#### Task:
When you reach the line containing "Accept (1197, 898)" in the data below, begin returning lines exactly as written, and stop once the line containing "Экспорт (636, 2333)" has been returned.

= = = =

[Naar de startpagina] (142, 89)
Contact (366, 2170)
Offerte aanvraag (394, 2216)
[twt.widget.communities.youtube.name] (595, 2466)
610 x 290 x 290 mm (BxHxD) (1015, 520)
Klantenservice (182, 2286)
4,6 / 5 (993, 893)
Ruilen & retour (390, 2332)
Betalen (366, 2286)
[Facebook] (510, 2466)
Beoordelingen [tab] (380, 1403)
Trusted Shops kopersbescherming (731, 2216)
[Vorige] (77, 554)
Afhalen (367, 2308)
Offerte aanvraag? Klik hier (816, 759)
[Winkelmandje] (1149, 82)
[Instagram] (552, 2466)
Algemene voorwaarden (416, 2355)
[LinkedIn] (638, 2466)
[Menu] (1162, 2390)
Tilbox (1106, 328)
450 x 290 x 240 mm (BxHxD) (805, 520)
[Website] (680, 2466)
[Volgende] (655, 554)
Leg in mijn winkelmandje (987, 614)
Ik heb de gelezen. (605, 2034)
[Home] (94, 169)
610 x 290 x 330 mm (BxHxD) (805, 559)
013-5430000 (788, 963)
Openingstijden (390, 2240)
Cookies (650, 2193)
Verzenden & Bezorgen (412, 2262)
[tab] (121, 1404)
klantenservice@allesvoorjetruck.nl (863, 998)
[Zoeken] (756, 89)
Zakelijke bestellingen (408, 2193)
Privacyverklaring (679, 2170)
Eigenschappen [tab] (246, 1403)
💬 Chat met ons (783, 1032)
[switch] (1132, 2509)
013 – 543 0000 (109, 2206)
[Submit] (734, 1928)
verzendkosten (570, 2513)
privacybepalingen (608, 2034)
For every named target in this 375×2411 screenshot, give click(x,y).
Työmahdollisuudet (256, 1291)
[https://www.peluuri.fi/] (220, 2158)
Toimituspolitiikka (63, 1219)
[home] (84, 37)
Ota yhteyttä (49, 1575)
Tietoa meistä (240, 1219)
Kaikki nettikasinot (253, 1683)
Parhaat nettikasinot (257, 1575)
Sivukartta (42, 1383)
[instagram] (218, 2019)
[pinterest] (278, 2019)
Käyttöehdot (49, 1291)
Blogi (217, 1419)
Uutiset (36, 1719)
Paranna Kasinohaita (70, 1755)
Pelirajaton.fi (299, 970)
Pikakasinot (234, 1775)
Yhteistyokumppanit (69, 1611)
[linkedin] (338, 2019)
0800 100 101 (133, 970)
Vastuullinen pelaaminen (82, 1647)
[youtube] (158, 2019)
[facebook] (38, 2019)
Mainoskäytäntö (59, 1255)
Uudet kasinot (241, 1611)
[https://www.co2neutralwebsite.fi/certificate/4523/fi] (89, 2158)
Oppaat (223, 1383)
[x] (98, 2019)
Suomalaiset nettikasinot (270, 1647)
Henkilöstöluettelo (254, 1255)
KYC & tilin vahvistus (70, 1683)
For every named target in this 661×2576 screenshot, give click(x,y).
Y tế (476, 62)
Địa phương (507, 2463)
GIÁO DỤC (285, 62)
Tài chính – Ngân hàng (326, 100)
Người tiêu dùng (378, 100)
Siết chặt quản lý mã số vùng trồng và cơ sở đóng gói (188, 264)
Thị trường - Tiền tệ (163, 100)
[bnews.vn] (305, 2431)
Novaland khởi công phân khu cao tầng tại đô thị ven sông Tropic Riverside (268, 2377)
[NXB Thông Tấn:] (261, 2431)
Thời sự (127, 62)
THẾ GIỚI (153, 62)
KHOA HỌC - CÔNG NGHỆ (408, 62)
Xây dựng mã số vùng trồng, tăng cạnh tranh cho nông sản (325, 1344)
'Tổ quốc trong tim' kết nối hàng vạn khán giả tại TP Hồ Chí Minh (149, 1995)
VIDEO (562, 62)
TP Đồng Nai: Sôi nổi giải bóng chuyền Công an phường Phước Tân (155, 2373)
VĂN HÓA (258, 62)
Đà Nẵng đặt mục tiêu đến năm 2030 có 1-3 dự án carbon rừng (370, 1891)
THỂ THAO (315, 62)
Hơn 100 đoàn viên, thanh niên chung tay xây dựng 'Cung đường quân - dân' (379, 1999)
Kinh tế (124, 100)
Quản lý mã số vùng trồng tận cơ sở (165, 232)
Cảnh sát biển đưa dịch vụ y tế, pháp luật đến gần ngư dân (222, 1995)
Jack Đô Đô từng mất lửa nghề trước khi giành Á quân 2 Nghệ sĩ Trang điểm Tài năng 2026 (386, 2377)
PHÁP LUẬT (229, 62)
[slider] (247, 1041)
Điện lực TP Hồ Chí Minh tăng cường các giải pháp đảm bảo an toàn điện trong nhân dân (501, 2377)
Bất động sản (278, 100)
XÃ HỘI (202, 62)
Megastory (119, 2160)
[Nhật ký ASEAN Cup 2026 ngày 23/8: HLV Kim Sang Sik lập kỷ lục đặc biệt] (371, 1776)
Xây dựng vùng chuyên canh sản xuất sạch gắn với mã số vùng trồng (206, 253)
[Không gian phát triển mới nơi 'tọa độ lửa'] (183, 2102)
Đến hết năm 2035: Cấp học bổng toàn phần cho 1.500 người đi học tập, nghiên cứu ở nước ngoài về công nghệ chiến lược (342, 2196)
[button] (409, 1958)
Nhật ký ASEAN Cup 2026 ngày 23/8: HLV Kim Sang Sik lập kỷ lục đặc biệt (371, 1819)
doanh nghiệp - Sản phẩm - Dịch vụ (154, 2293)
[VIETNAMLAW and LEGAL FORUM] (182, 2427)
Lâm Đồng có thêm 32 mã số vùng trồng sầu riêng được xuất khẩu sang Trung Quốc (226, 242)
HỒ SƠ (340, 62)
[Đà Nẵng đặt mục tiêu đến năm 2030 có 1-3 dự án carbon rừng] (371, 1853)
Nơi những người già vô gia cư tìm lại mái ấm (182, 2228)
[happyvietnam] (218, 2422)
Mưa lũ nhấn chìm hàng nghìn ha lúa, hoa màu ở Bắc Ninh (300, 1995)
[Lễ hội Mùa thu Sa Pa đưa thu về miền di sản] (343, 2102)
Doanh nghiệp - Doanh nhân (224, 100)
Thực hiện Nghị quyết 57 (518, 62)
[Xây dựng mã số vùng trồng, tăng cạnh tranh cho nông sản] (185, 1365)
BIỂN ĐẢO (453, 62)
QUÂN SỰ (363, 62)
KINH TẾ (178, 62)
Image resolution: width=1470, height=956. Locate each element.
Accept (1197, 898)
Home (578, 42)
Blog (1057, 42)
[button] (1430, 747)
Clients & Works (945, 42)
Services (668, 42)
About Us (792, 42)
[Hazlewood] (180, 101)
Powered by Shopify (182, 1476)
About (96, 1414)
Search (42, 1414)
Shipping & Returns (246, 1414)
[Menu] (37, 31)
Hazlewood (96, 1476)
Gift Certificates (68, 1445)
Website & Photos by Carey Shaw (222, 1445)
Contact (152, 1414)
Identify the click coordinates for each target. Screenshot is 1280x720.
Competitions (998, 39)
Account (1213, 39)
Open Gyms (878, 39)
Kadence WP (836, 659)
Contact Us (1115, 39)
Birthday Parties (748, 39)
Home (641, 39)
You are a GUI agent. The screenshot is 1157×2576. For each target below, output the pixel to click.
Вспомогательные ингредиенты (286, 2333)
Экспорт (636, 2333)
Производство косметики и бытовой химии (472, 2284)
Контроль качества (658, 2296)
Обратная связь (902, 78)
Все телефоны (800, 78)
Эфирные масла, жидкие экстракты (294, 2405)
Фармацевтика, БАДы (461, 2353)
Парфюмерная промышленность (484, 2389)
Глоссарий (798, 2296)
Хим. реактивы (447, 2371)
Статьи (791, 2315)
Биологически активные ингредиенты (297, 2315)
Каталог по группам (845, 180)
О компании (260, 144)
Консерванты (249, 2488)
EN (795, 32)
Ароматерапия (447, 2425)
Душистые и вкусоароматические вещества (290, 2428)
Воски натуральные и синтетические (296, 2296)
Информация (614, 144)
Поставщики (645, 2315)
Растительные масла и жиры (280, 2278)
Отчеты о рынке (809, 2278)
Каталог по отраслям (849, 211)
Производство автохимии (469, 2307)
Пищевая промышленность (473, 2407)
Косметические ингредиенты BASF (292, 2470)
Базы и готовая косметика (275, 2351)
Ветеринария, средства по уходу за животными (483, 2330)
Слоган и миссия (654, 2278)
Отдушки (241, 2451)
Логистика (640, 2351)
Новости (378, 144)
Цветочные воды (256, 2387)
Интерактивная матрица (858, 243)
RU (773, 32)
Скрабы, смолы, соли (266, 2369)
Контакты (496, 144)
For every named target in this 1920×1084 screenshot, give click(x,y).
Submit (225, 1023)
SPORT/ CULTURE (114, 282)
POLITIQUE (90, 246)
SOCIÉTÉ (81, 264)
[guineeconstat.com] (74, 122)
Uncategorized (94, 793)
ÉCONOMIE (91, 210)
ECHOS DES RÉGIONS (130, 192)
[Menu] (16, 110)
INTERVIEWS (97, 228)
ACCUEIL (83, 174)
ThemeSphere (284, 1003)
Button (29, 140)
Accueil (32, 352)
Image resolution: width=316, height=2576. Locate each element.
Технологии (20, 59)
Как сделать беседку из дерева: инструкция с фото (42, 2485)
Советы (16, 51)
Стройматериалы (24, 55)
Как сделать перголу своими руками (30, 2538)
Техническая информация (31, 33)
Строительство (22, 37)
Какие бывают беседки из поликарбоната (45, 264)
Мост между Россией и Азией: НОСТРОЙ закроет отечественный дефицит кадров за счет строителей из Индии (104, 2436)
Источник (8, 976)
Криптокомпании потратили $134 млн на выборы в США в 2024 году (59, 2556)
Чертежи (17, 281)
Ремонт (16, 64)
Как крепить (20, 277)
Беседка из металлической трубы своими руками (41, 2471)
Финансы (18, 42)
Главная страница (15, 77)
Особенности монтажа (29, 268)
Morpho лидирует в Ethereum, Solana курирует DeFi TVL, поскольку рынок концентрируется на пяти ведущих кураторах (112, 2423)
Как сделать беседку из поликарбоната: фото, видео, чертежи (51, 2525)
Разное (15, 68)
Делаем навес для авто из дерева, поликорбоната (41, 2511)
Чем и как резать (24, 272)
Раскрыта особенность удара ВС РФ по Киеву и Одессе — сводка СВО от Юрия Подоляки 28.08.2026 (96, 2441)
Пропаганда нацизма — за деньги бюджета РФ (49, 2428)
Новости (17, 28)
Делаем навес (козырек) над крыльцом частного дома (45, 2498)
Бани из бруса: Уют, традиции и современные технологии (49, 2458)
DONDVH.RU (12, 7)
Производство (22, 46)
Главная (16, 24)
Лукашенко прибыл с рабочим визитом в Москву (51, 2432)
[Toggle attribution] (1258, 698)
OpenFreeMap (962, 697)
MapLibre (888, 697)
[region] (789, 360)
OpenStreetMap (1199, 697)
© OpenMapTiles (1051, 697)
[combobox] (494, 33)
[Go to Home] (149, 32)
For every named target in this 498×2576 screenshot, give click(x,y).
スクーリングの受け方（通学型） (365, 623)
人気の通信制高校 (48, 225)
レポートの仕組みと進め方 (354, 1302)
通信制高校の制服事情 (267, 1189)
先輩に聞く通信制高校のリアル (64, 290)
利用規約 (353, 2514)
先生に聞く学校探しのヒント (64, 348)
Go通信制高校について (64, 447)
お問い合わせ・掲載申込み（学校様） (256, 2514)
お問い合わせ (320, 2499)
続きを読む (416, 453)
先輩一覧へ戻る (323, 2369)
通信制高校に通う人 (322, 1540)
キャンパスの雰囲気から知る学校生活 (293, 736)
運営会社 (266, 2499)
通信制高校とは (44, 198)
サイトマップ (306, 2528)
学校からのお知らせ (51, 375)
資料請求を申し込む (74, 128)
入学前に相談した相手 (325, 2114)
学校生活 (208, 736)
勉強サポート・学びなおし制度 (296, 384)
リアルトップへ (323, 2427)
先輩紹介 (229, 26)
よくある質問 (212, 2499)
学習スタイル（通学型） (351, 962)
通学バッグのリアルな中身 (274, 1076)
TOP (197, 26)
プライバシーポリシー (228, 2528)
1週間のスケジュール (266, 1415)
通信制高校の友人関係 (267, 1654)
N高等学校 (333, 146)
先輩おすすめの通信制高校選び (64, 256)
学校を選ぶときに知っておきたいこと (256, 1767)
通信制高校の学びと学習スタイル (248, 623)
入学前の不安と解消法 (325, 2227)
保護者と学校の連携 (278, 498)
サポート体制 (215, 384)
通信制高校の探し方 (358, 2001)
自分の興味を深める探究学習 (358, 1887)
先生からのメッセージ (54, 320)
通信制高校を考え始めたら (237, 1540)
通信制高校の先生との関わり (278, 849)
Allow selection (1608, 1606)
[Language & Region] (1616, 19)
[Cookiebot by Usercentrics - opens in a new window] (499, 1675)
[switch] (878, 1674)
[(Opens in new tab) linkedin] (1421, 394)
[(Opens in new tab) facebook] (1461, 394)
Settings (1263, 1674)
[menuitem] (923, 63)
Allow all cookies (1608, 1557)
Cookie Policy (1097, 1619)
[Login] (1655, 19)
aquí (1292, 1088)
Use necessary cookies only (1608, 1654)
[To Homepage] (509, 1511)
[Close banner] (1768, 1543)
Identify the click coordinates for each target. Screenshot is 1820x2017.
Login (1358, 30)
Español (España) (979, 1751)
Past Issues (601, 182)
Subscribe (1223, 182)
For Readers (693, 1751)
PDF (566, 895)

= = = =

#### Response box:
Accept (1197, 898)
Home (578, 42)
Blog (1057, 42)
[button] (1430, 747)
Clients & Works (945, 42)
Services (668, 42)
About Us (792, 42)
[Hazlewood] (180, 101)
Powered by Shopify (182, 1476)
About (96, 1414)
Search (42, 1414)
Shipping & Returns (246, 1414)
[Menu] (37, 31)
Hazlewood (96, 1476)
Gift Certificates (68, 1445)
Website & Photos by Carey Shaw (222, 1445)
Contact (152, 1414)
Identify the click coordinates for each target. Screenshot is 1280x720.
Competitions (998, 39)
Account (1213, 39)
Open Gyms (878, 39)
Kadence WP (836, 659)
Contact Us (1115, 39)
Birthday Parties (748, 39)
Home (641, 39)
You are a GUI agent. The screenshot is 1157×2576. For each target below, output the pixel to click.
Вспомогательные ингредиенты (286, 2333)
Экспорт (636, 2333)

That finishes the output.